** Opening RECORDS FOR PROCESSING block **
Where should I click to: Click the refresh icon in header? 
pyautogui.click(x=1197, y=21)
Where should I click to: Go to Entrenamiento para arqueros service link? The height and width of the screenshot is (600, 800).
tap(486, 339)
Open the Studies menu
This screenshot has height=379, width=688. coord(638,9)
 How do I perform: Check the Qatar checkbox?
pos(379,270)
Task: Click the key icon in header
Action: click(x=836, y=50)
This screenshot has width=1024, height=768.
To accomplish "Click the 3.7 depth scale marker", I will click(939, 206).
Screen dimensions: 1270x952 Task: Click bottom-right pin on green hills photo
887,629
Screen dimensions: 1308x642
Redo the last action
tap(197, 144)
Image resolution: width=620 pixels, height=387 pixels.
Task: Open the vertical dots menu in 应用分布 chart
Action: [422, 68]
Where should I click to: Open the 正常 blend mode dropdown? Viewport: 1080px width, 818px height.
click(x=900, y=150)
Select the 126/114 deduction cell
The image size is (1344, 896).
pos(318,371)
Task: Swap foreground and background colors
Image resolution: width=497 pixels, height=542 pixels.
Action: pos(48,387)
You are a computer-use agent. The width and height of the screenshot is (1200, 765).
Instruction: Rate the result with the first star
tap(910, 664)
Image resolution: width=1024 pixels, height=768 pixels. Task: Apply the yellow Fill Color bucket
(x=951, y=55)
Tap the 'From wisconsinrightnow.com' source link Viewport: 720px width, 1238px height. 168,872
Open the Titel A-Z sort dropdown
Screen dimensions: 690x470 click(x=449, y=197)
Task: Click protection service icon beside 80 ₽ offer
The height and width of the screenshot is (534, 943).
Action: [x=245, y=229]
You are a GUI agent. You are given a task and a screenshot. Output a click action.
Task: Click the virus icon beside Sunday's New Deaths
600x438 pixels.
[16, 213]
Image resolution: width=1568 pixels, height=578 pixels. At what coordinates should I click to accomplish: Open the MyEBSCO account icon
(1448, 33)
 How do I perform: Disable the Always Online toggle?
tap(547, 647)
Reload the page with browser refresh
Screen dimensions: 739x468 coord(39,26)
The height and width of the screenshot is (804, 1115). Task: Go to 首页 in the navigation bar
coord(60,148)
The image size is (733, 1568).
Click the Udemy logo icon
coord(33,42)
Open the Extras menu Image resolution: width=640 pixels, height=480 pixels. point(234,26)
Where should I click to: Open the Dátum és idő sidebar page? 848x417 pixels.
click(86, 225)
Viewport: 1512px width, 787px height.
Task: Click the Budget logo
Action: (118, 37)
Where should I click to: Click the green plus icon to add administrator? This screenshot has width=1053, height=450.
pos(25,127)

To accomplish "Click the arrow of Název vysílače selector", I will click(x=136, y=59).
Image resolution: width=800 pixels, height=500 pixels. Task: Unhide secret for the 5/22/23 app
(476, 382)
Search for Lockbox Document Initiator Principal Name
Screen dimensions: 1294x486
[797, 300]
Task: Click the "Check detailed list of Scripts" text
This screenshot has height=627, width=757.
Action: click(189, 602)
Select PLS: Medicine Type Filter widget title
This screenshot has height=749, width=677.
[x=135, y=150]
** Closing RECORDS FOR PROCESSING block **
YOUR TASK –
Nothing in the data may be omitted; transcribe it exactly.

ANSWER SPACE –
Where should I click to: Click the refresh icon in header? 
pyautogui.click(x=1197, y=21)
Where should I click to: Go to Entrenamiento para arqueros service link? The height and width of the screenshot is (600, 800).
tap(486, 339)
Open the Studies menu
This screenshot has height=379, width=688. coord(638,9)
 How do I perform: Check the Qatar checkbox?
pos(379,270)
Task: Click the key icon in header
Action: click(x=836, y=50)
This screenshot has width=1024, height=768.
To accomplish "Click the 3.7 depth scale marker", I will click(939, 206).
Screen dimensions: 1270x952 Task: Click bottom-right pin on green hills photo
887,629
Screen dimensions: 1308x642
Redo the last action
tap(197, 144)
Image resolution: width=620 pixels, height=387 pixels.
Task: Open the vertical dots menu in 应用分布 chart
Action: [422, 68]
Where should I click to: Open the 正常 blend mode dropdown? Viewport: 1080px width, 818px height.
click(x=900, y=150)
Select the 126/114 deduction cell
The image size is (1344, 896).
pos(318,371)
Task: Swap foreground and background colors
Image resolution: width=497 pixels, height=542 pixels.
Action: pos(48,387)
You are a computer-use agent. The width and height of the screenshot is (1200, 765).
Instruction: Rate the result with the first star
tap(910, 664)
Image resolution: width=1024 pixels, height=768 pixels. Task: Apply the yellow Fill Color bucket
(x=951, y=55)
Tap the 'From wisconsinrightnow.com' source link Viewport: 720px width, 1238px height. 168,872
Open the Titel A-Z sort dropdown
Screen dimensions: 690x470 click(x=449, y=197)
Task: Click protection service icon beside 80 ₽ offer
The height and width of the screenshot is (534, 943).
Action: [x=245, y=229]
You are a GUI agent. You are given a task and a screenshot. Output a click action.
Task: Click the virus icon beside Sunday's New Deaths
600x438 pixels.
[16, 213]
Image resolution: width=1568 pixels, height=578 pixels. At what coordinates should I click to accomplish: Open the MyEBSCO account icon
(1448, 33)
 How do I perform: Disable the Always Online toggle?
tap(547, 647)
Reload the page with browser refresh
Screen dimensions: 739x468 coord(39,26)
The height and width of the screenshot is (804, 1115). Task: Go to 首页 in the navigation bar
coord(60,148)
The image size is (733, 1568).
Click the Udemy logo icon
coord(33,42)
Open the Extras menu Image resolution: width=640 pixels, height=480 pixels. point(234,26)
Where should I click to: Open the Dátum és idő sidebar page? 848x417 pixels.
click(86, 225)
Viewport: 1512px width, 787px height.
Task: Click the Budget logo
Action: (118, 37)
Where should I click to: Click the green plus icon to add administrator? This screenshot has width=1053, height=450.
pos(25,127)

To accomplish "Click the arrow of Název vysílače selector", I will click(x=136, y=59).
Image resolution: width=800 pixels, height=500 pixels. Task: Unhide secret for the 5/22/23 app
(476, 382)
Search for Lockbox Document Initiator Principal Name
Screen dimensions: 1294x486
[797, 300]
Task: Click the "Check detailed list of Scripts" text
This screenshot has height=627, width=757.
Action: click(189, 602)
Select PLS: Medicine Type Filter widget title
This screenshot has height=749, width=677.
[x=135, y=150]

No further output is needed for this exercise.